Division of Cardiology, C.A.S.T., Azienda Ospedaliero Universitaria Policlinico "G. Rodolico-San Marco", University of Catania, Catania, Italy.
Paris Sorbonne Université, ACTION Study Group, INSERM UMR_S 1166, Institut de Cardiologie, Pitié-Salpêtrière Hospital (Assistance Publique-Hôpitaux de Paris), Paris, France.
JACC Cardiovasc Interv. 2021 Aug 9;14(15):1688-1703. doi: 10.1016/j.jcin.2021.06.020.
Transcatheter aortic valve replacement (TAVR) is a treatment option for symptomatic patients with severe aortic stenosis who are candidates for a bioprosthesis across the entire spectrum of risk.
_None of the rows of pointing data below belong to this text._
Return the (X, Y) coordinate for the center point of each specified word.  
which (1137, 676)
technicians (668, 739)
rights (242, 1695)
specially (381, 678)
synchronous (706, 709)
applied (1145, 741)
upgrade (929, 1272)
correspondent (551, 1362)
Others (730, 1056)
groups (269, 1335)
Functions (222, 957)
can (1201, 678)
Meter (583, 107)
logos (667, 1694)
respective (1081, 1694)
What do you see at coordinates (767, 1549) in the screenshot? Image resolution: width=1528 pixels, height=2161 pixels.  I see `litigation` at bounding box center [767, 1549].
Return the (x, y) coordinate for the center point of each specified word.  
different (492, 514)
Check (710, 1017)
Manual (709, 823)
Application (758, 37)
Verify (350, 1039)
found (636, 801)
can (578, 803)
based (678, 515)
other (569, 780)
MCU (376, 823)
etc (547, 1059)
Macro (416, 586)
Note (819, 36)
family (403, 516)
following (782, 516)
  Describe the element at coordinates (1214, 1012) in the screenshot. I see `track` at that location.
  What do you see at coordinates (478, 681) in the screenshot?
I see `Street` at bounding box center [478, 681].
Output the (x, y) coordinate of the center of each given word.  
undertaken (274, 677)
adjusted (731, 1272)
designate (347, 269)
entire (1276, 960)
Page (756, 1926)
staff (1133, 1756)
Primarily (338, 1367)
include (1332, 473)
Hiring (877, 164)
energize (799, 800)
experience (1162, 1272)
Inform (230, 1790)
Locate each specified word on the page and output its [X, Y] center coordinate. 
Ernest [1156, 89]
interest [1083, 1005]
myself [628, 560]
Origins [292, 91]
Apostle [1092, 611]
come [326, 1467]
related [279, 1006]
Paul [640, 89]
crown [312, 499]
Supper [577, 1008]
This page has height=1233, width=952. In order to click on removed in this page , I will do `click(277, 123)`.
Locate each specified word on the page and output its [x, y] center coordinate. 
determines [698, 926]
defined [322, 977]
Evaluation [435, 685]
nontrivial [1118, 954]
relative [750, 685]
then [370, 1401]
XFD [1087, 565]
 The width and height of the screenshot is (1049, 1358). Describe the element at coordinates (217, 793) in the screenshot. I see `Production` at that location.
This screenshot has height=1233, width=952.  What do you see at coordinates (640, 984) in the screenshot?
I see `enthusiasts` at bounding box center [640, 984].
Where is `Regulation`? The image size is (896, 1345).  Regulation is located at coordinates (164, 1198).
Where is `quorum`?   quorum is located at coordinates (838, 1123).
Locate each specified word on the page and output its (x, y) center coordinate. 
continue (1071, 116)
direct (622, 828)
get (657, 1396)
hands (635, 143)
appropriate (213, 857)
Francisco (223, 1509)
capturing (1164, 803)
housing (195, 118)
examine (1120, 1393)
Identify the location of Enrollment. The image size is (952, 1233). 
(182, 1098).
However, TAVR carries a risk for thrombotic and bleeding events, underscoring the importance of defining the optimal adjuvant antithrombotic regimen. Antithrombotic considerations are convoluted by the fact that many patients undergoing TAVR are generally elderly and present with multiple comorbidities, including conditions that may require long-term oral anticoagulation (OAC) (eg, atrial fibrillation) and antiplatelet therapy (eg, coronary artery disease). After TAVR among patients without baseline indications for OAC, recent data suggest dual-antiplatelet therapy to be associated with an increased risk for bleeding events, particularly early postprocedure, compared with single-antiplatelet therapy with aspirin. Concerns surrounding the potential for thrombotic complications have raised the hypothesis of adjunctive use of OAC for patients with no baseline indications for anticoagulation. Although effective in modulating thrombus formation at the valve level, the bleeding hazard has shown to be unacceptably high, and the net benefit of combining antiplatelet and OAC therapy is unproven. For patients with indications for the use of long-term OAC, such as those with atrial fibrillation, the adjunctive use of antiplatelet therapy increases bleeding. Whether direct oral anticoagulant agents achieve better outcomes than vitamin K antagonists remains under investigation. Overall, single-antiplatelet therapy and OAC appear to be reasonable strategies in patients without and with indications for concurrent anticoagulation. The aim of the present review is to appraise the current published research and recommendations surrounding the management of antithrombotic therapy after TAVR, with perspectives on evolving paradigms and ongoing trials.
经导管主动脉瓣置换术(TAVR)是一种治疗选择,适用于有症状的严重主动脉瓣狭窄患者,这些患者在整个风险范围内都适合生物假体。然而,TAVR 存在血栓形成和出血事件的风险,这凸显了确定最佳辅助抗血栓治疗方案的重要性。抗血栓治疗的考虑因素很复杂,因为许多接受 TAVR 的患者通常年龄较大,并且患有多种合并症,包括可能需要长期口服抗凝治疗(OAC)(例如,心房颤动)和抗血小板治疗(例如,冠心病)的疾病。在没有基线 OAC 指征的 TAVR 患者中,最近的数据表明,与单一抗血小板治疗(如阿司匹林)相比,双重抗血小板治疗与出血事件风险增加相关,特别是在术后早期。对于没有基线抗凝指征的患者,对血栓形成并发症的潜在风险的担忧提出了使用 OAC 辅助治疗的假设。尽管在调节瓣膜水平的血栓形成方面有效,但出血风险被证明是不可接受的高,并且联合使用抗血小板和 OAC 治疗的净获益尚未得到证实。对于有长期 OAC 使用指征的患者,如患有心房颤动的患者,辅助使用抗血小板治疗会增加出血风险。直接口服抗凝剂是否比维生素 K 拮抗剂更能获得更好的结果仍在研究中。总体而言,在没有和有同时抗凝指征的患者中,单一抗血小板治疗和 OAC 似乎是合理的策略。本综述的目的是评估目前关于 TAVR 后抗血栓治疗管理的已发表研究和建议,并探讨不断发展的范例和正在进行的试验。